The strikes by Northwest Airlines and Air Canada pilots are the latest in a series of struggles by airline workers throughout the world. In the last year alone pilots have struck British Airways, Air France, All Nippon Airways, Cyprus Airways and Philippine Airlines. Flight attendants and ground crews have also walked out in Mexico, Spain, South Africa and other countries.

In each of these disputes airline workers are confronting an increasingly globally coordinated effort by the carriers to suppress wages, increase productivity and outsource jobs to lower-cost subsidiaries. In the past decade, the major airlines have established transnational alliances which enable them to exploit a global pool of labor and bring down wages and working conditions.

The airline industry, by its very nature, has long been international. By the 1980s, however, the growth of transnational manufacturing and global financial transactions, and the resulting increase in air travel and cargo shipments, led to a greater international integration of the airlines and the development of cross-border ownership.

This process accelerated in the 1990s, primarily due to the crisis facing US carriers. Early in the decade US airlines lost $8 billion due to a combination of factors, including economic recession, rising oil prices and the reduction in air travel during the gulf war, and the competition to lower fares caused by overcapacity in the industry. By 1993, companies like Northwest Airlines were facing bankruptcy and sought global partners as a low cost means of expanding their operations in the world market.

In addition, US carriers were anxious to penetrate the European market and not be shut out as the European Community established a new, single aviation market for EC members.

Until the 1980s national governments had heavily regulated the airlines and controlled such questions as routing, pricing, taxation, passenger and cargo limits, repatriation of profits, and gateway access, or the number of slots available at airports. In some countries there were also limited guarantees for collective bargaining for employees. Many European airlines, as well as those in lesser developed countries were state-owned.

But vast changes had been introduced into the US airline industry, the world's largest, with the 'free market' policies introduced in 1978 with deregulation. A wave of bankruptcies, mergers and hostile takeovers, coincided with the destruction of tens of thousands of jobs, the smashing of union rights, and the replacement of full-time jobs with part-time employment. In order to benefit from the same policies, capitalist nations throughout the world began adopting these methods for their airlines to 'compete.' Soon scores of government-owned airlines were privatized, beginning with British Airways and Japan Air Lines in 1987, state regulations lifted, and the ownership and management of airlines was no longer restricted within national borders. This coincided with US-style attacks against airline workers internationally.

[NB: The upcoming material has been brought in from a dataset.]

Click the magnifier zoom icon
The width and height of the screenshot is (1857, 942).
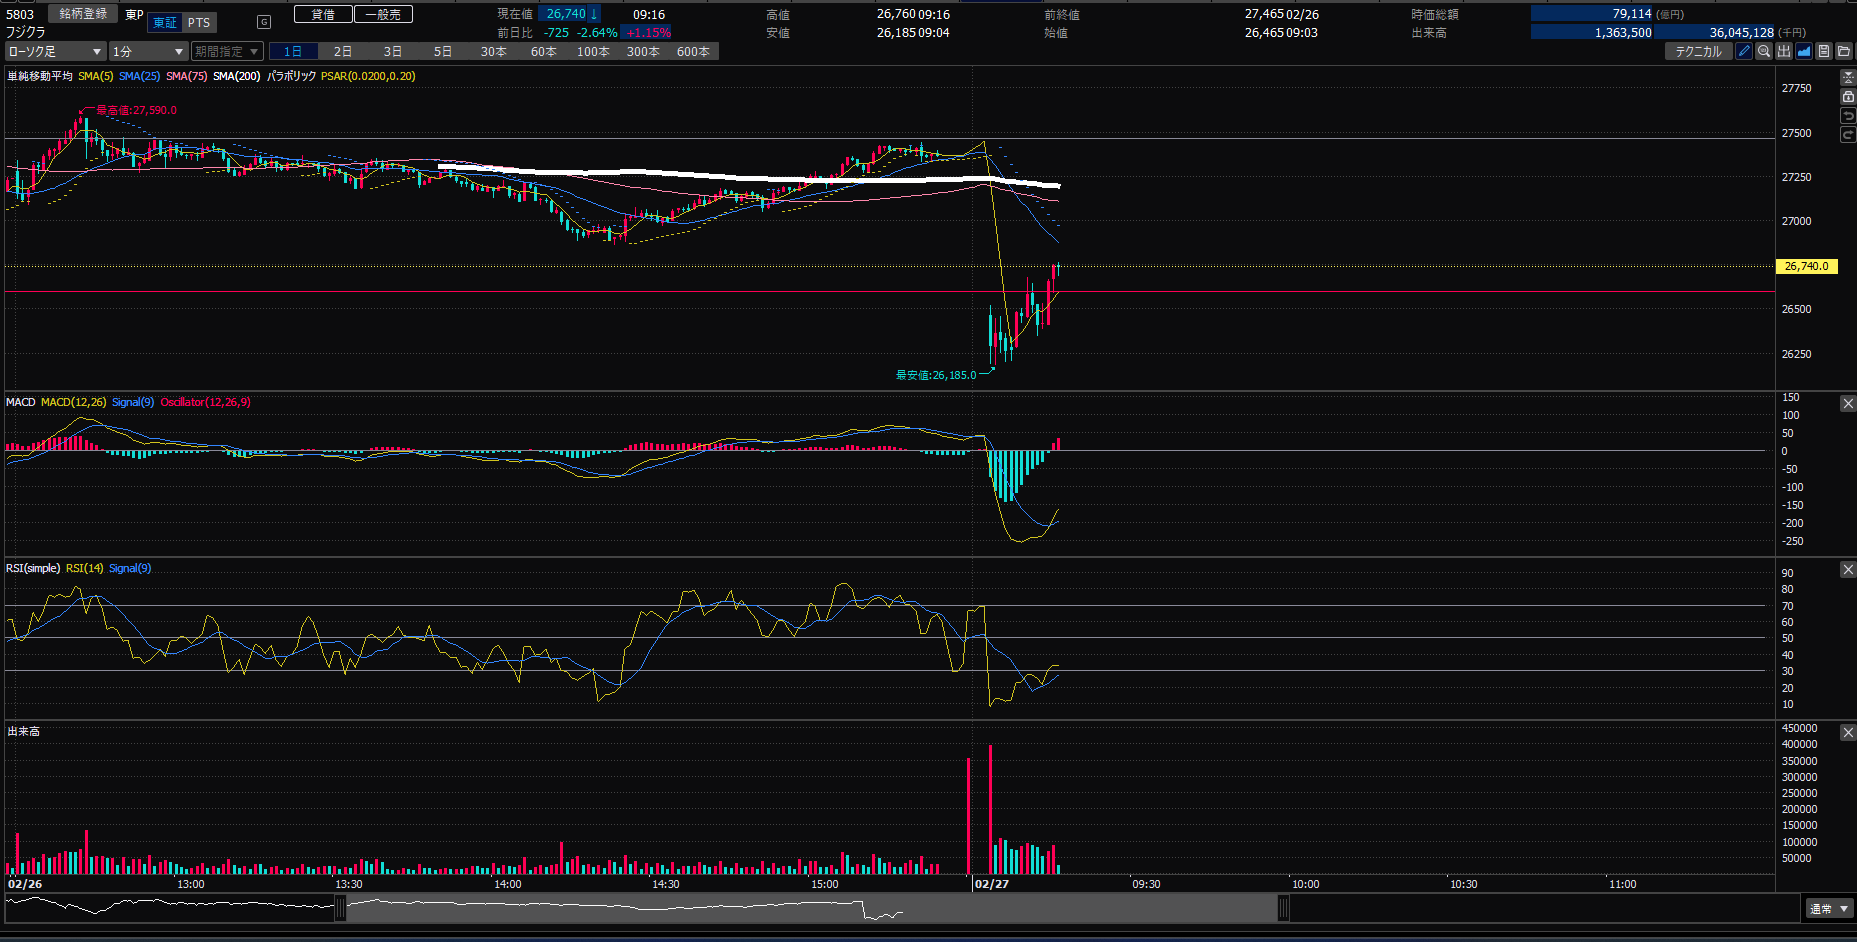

To aid US airlines' penetration of global markets, the US government led a campaign to further break down national regulations. The Bush administration negotiated the first 'Open Skies' agreement with the Netherlands in 1992, allowing unrestricted air service by airlines of both countries between and beyond the other's territory, eliminating restrictions on how often carriers can fly, the kind of aircraft they can use and the prices they can charge.

This facilitated the first transatlantic partnership in 1993 between Northwest Airlines and KLM Royal Dutch Airlines. The pact was designed to have the two carriers operate as if they were one, including a 'code-sharing' agreement that allows an agent of one airline to issue a passenger one ticket for a trip, even though some legs of the trip will be with the other airline.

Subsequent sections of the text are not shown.